(RECORDS)

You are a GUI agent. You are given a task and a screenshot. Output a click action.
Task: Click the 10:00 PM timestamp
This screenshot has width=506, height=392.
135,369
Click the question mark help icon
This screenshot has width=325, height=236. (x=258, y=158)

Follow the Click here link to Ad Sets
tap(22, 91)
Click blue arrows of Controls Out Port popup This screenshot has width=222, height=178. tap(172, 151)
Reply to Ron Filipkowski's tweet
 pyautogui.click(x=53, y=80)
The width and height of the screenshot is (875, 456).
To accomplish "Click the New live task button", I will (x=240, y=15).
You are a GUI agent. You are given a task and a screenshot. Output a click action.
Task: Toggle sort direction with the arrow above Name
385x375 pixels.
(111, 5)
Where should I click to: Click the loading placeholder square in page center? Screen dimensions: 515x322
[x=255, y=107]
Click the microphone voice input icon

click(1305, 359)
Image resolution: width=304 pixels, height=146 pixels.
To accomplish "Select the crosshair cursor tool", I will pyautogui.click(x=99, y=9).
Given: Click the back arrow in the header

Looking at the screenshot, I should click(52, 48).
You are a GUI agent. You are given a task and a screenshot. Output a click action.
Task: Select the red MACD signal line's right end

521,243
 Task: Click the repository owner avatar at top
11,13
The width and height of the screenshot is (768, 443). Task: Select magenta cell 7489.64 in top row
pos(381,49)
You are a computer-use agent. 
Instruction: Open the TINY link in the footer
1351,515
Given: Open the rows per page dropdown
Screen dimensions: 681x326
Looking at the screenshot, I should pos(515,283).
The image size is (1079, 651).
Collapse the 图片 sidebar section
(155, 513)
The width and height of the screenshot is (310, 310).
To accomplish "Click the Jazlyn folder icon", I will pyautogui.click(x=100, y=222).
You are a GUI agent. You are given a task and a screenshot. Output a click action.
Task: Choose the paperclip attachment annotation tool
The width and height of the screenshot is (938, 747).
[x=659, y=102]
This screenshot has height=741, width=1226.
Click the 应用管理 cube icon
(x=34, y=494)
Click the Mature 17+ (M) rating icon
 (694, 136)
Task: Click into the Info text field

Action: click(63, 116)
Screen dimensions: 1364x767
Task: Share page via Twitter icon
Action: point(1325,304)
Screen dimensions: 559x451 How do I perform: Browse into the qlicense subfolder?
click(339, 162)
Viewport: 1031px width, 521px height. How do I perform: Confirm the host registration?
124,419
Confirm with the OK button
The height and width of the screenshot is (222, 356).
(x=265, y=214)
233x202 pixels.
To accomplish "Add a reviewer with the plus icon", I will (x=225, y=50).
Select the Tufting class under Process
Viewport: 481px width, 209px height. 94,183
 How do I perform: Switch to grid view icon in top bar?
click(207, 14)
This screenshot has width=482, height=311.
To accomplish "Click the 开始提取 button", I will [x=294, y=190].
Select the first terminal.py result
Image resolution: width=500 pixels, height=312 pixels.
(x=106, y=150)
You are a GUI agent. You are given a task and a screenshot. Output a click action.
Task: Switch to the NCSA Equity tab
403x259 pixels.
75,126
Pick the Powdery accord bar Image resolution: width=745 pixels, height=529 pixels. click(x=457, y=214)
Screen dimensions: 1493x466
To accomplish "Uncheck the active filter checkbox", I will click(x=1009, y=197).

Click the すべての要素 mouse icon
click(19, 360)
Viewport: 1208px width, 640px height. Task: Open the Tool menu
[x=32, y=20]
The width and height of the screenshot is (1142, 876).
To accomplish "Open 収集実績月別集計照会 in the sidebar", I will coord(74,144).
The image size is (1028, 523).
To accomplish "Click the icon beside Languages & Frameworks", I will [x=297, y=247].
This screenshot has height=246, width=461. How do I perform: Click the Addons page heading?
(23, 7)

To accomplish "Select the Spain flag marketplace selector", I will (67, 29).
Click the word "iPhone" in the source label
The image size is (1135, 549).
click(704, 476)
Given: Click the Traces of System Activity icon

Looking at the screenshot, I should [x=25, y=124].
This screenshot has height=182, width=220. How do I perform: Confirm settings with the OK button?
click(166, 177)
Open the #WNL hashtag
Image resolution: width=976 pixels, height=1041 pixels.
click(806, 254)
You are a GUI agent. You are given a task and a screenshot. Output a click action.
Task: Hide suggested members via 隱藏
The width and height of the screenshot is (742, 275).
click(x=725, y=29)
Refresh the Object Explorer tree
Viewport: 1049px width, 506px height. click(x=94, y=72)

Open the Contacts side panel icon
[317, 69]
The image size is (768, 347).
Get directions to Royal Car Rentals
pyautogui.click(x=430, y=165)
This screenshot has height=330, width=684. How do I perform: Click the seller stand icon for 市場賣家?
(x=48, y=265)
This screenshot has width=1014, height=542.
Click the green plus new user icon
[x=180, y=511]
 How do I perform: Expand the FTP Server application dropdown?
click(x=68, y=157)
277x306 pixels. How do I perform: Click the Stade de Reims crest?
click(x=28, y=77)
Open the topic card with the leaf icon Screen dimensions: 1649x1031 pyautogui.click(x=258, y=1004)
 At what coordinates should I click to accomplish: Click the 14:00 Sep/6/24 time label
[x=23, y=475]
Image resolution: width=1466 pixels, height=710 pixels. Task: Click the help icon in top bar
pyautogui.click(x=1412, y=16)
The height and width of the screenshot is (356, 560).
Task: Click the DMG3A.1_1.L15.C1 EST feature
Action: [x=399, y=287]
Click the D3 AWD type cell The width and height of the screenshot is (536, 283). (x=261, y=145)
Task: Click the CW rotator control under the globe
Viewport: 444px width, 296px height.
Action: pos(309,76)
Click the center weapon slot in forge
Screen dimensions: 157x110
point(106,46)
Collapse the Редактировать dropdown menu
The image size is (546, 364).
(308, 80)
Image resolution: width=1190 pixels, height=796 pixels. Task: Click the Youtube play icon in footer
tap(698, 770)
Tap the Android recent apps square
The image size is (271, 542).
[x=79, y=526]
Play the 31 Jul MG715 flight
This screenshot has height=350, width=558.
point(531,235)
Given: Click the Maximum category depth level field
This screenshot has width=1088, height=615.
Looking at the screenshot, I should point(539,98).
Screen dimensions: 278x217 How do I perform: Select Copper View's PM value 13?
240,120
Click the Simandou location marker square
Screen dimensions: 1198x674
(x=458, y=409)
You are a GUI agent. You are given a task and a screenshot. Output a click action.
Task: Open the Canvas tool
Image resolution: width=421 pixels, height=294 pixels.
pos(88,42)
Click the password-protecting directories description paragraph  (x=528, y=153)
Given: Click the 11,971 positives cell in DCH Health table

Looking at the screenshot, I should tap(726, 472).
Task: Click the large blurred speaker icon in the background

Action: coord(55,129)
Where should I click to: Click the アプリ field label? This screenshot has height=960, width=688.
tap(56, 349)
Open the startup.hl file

(End RECORDS)

## PROBLEM REQUIREMENTS:
After reading through the material, print all of it again exactly.

## PROBLEM SOLUTION:
You are a GUI agent. You are given a task and a screenshot. Output a click action.
Task: Click the 10:00 PM timestamp
This screenshot has width=506, height=392.
135,369
Click the question mark help icon
This screenshot has width=325, height=236. (x=258, y=158)

Follow the Click here link to Ad Sets
tap(22, 91)
Click blue arrows of Controls Out Port popup This screenshot has width=222, height=178. tap(172, 151)
Reply to Ron Filipkowski's tweet
 pyautogui.click(x=53, y=80)
The width and height of the screenshot is (875, 456).
To accomplish "Click the New live task button", I will (x=240, y=15).
You are a GUI agent. You are given a task and a screenshot. Output a click action.
Task: Toggle sort direction with the arrow above Name
385x375 pixels.
(111, 5)
Where should I click to: Click the loading placeholder square in page center? Screen dimensions: 515x322
[x=255, y=107]
Click the microphone voice input icon

click(1305, 359)
Image resolution: width=304 pixels, height=146 pixels.
To accomplish "Select the crosshair cursor tool", I will pyautogui.click(x=99, y=9).
Given: Click the back arrow in the header

Looking at the screenshot, I should click(52, 48).
You are a GUI agent. You are given a task and a screenshot. Output a click action.
Task: Select the red MACD signal line's right end

521,243
 Task: Click the repository owner avatar at top
11,13
The width and height of the screenshot is (768, 443). Task: Select magenta cell 7489.64 in top row
pos(381,49)
You are a computer-use agent. 
Instruction: Open the TINY link in the footer
1351,515
Given: Open the rows per page dropdown
Screen dimensions: 681x326
Looking at the screenshot, I should pos(515,283).
The image size is (1079, 651).
Collapse the 图片 sidebar section
(155, 513)
The width and height of the screenshot is (310, 310).
To accomplish "Click the Jazlyn folder icon", I will pyautogui.click(x=100, y=222).
You are a GUI agent. You are given a task and a screenshot. Output a click action.
Task: Choose the paperclip attachment annotation tool
The width and height of the screenshot is (938, 747).
[x=659, y=102]
This screenshot has height=741, width=1226.
Click the 应用管理 cube icon
(x=34, y=494)
Click the Mature 17+ (M) rating icon
 (694, 136)
Task: Click into the Info text field

Action: click(63, 116)
Screen dimensions: 1364x767
Task: Share page via Twitter icon
Action: point(1325,304)
Screen dimensions: 559x451 How do I perform: Browse into the qlicense subfolder?
click(339, 162)
Viewport: 1031px width, 521px height. How do I perform: Confirm the host registration?
124,419
Confirm with the OK button
The height and width of the screenshot is (222, 356).
(x=265, y=214)
233x202 pixels.
To accomplish "Add a reviewer with the plus icon", I will (x=225, y=50).
Select the Tufting class under Process
Viewport: 481px width, 209px height. 94,183
 How do I perform: Switch to grid view icon in top bar?
click(207, 14)
This screenshot has width=482, height=311.
To accomplish "Click the 开始提取 button", I will [x=294, y=190].
Select the first terminal.py result
Image resolution: width=500 pixels, height=312 pixels.
(x=106, y=150)
You are a GUI agent. You are given a task and a screenshot. Output a click action.
Task: Switch to the NCSA Equity tab
403x259 pixels.
75,126
Pick the Powdery accord bar Image resolution: width=745 pixels, height=529 pixels. click(x=457, y=214)
Screen dimensions: 1493x466
To accomplish "Uncheck the active filter checkbox", I will click(x=1009, y=197).

Click the すべての要素 mouse icon
click(19, 360)
Viewport: 1208px width, 640px height. Task: Open the Tool menu
[x=32, y=20]
The width and height of the screenshot is (1142, 876).
To accomplish "Open 収集実績月別集計照会 in the sidebar", I will coord(74,144).
The image size is (1028, 523).
To accomplish "Click the icon beside Languages & Frameworks", I will [x=297, y=247].
This screenshot has height=246, width=461. How do I perform: Click the Addons page heading?
(23, 7)

To accomplish "Select the Spain flag marketplace selector", I will (67, 29).
Click the word "iPhone" in the source label
The image size is (1135, 549).
click(704, 476)
Given: Click the Traces of System Activity icon

Looking at the screenshot, I should [x=25, y=124].
This screenshot has height=182, width=220. How do I perform: Confirm settings with the OK button?
click(166, 177)
Open the #WNL hashtag
Image resolution: width=976 pixels, height=1041 pixels.
click(806, 254)
You are a GUI agent. You are given a task and a screenshot. Output a click action.
Task: Hide suggested members via 隱藏
The width and height of the screenshot is (742, 275).
click(x=725, y=29)
Refresh the Object Explorer tree
Viewport: 1049px width, 506px height. click(x=94, y=72)

Open the Contacts side panel icon
[317, 69]
The image size is (768, 347).
Get directions to Royal Car Rentals
pyautogui.click(x=430, y=165)
This screenshot has height=330, width=684. How do I perform: Click the seller stand icon for 市場賣家?
(x=48, y=265)
This screenshot has width=1014, height=542.
Click the green plus new user icon
[x=180, y=511]
 How do I perform: Expand the FTP Server application dropdown?
click(x=68, y=157)
277x306 pixels. How do I perform: Click the Stade de Reims crest?
click(x=28, y=77)
Open the topic card with the leaf icon Screen dimensions: 1649x1031 pyautogui.click(x=258, y=1004)
 At what coordinates should I click to accomplish: Click the 14:00 Sep/6/24 time label
[x=23, y=475]
Image resolution: width=1466 pixels, height=710 pixels. Task: Click the help icon in top bar
pyautogui.click(x=1412, y=16)
The height and width of the screenshot is (356, 560).
Task: Click the DMG3A.1_1.L15.C1 EST feature
Action: [x=399, y=287]
Click the D3 AWD type cell The width and height of the screenshot is (536, 283). (x=261, y=145)
Task: Click the CW rotator control under the globe
Viewport: 444px width, 296px height.
Action: pos(309,76)
Click the center weapon slot in forge
Screen dimensions: 157x110
point(106,46)
Collapse the Редактировать dropdown menu
The image size is (546, 364).
(308, 80)
Image resolution: width=1190 pixels, height=796 pixels. Task: Click the Youtube play icon in footer
tap(698, 770)
Tap the Android recent apps square
The image size is (271, 542).
[x=79, y=526]
Play the 31 Jul MG715 flight
This screenshot has height=350, width=558.
point(531,235)
Given: Click the Maximum category depth level field
This screenshot has width=1088, height=615.
Looking at the screenshot, I should point(539,98).
Screen dimensions: 278x217 How do I perform: Select Copper View's PM value 13?
240,120
Click the Simandou location marker square
Screen dimensions: 1198x674
(x=458, y=409)
You are a GUI agent. You are given a task and a screenshot. Output a click action.
Task: Open the Canvas tool
Image resolution: width=421 pixels, height=294 pixels.
pos(88,42)
Click the password-protecting directories description paragraph  (x=528, y=153)
Given: Click the 11,971 positives cell in DCH Health table

Looking at the screenshot, I should tap(726, 472).
Task: Click the large blurred speaker icon in the background

Action: coord(55,129)
Where should I click to: Click the アプリ field label? This screenshot has height=960, width=688.
tap(56, 349)
Open the startup.hl file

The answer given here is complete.